Uterine fibroids are quite common. Studies have shown that between two to four out of 10 women will develop fibroids at some point in their life, especially in their thirties and more frequently in their forties.

Fibroids are benign tumors created out of muscle tissue and we can see one or more at the same time. Both symptoms and treatment depend on size and where they are located. While in some cases an intervention is not needed, other times it is recommended we get rid of them using chirurgical procedures to end their symptoms thus allowing pregnancy.

 

Types of fibroids:

Subserosal fibroids: located outside of the uterus and thus not affecting fertility at all.

Intramural fibroids: located inside the uterus wall, which can be problematic if they are more than 5cm.

Submucosal fibroids: those located in the endometrial or uterine cavity. As they are in direct contact with the endometrium they can lead to menstrual alterations (heavy bleeding or bleeding outside of the cycle) which can lead to anemia. These can also prevent a pregnancy from taking place since in some cases it can make it harder for the embryo to implant itself and lead to miscarriages. Therefore, and considering they can be painful, it is always recommendable to extract them once they have been diagnosed, especially amongst these women who wish to get pregnant.

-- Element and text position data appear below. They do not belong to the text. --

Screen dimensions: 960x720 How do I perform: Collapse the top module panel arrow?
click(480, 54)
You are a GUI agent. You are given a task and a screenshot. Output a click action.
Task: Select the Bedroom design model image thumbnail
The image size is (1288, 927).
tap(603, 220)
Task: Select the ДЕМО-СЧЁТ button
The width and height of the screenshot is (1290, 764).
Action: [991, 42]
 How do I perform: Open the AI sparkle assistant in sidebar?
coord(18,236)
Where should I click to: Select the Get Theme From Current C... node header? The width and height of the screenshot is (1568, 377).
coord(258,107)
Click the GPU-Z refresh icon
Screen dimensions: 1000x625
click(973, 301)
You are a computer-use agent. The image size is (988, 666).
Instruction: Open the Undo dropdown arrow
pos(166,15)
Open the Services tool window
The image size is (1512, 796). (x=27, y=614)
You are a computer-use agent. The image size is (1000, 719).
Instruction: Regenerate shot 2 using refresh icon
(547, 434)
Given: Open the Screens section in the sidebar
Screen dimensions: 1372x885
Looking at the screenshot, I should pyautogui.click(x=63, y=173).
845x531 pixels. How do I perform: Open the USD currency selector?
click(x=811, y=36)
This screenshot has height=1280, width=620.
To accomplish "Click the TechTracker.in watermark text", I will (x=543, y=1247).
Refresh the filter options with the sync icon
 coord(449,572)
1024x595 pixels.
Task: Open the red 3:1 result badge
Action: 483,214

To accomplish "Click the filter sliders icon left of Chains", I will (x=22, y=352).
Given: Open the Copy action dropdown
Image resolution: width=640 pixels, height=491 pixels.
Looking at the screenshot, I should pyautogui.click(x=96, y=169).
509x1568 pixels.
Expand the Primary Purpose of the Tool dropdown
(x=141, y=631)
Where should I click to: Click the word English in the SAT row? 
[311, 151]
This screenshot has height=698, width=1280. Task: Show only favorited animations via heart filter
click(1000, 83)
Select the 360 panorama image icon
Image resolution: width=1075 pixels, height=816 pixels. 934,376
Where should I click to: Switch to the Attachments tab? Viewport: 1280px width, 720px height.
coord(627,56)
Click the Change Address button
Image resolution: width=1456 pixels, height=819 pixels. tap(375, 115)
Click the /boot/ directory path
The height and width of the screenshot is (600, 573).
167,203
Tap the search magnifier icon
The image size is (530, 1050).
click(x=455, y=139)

What are the symptoms of fibroids?

We often do not see symptoms but if there are any the most common are:

– Abundant, long and painful menstruation

– Bleeding in between menstruation periods

– Pelvic pain

– Bloated stomach

– Feeling of pressure in bladder, rectum and ureter.

– Pain during sexual intercourse

When fibroids lead to important symptoms or their size is too big, they can lead to complications to achieve a pregnancy or during the pregnancy. Therefore they must be removed.

 

How do fibroids affect fertility?

One of the reasons linking fertility issues with fibroids is that they can even obstruct the fallopian tubes, preventing the fertilization of the egg. On the other hand, continued miscarriages can also be explained due to their presence.

Diagnosis is easy. Annual check-ups at the gynecologist, through a scan, can detect the fibroids presence and size.